Adams-Oliver syndrome is an extremely rare disorder that appears to affect males and females in equal numbers. More than 125 affected individuals have been reported in the medical literature. The major physical features of Adams-Oliver syndrome (i.e., scalp defects and limb abnormalities) are apparent at birth (congenital).
The diagnosis of Adams-Oliver syndrome may be suspected at birth based upon the identification of characteristic scalp and skull defects occurring in association with malformations of the fingers, toes, hands, and/or feet. The diagnosis may be confirmed by a thorough clinical evaluation, a detailed patient history, and a variety of specialized tests, such as advanced imaging techniques. In some cases, it may be possible to detect defects of the skull and/or limbs before birth (prenatally) through the use of advanced imaging techniques such as ultrasound. During fetal ultrasonography, reflected sound waves are used to create an image of the developing fetus.
The treatment of Adams-Oliver syndrome is directed toward the specific symptoms that are apparent in each individual. Treatment may require the coordinated efforts of a team of specialists. Pediatricians, orthopedic and plastic surgeons, cardiologists, physical therapists, and other health care professionals may need to systematically, and comprehensively plan an affected child's treatment.
In many cases, scalp defects may heal without treatment (spontaneously) within the first few months of life. Skin grafting, cranial surgery, and/or other surgical procedures may be required for affected individuals who exhibit underlying defects of the bones of the skull.
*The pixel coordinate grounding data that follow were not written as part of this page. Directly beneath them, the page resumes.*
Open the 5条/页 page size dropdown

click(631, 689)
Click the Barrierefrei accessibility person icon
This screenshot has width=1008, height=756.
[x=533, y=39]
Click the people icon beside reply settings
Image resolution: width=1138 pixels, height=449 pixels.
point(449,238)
In addition, physicians may recommend that some affected children wear helmets in order to prevent trauma to the head and potential damage to abnormally wide (dilated) blood vessels.
Physical therapy, surgery, and/or the use of artificial limbs (prostheses) may be recommended for children who exhibit partial or complete absence of fingers, toes, hands, feet, and/or lower legs.
In addition, affected children should receive a complete medical evaluation for heart (cardiac) abnormalities that are sometimes associated with this Adams-Oliver syndrome.
Genetic counseling will be of benefit for affected individuals and their families. Family members of affected individuals should also receive regular clinical evaluations to detect any symptoms and physical characteristics that may be potentially associated with Adams-Oliver syndrome. Other treatment for this disorder is symptomatic and supportive.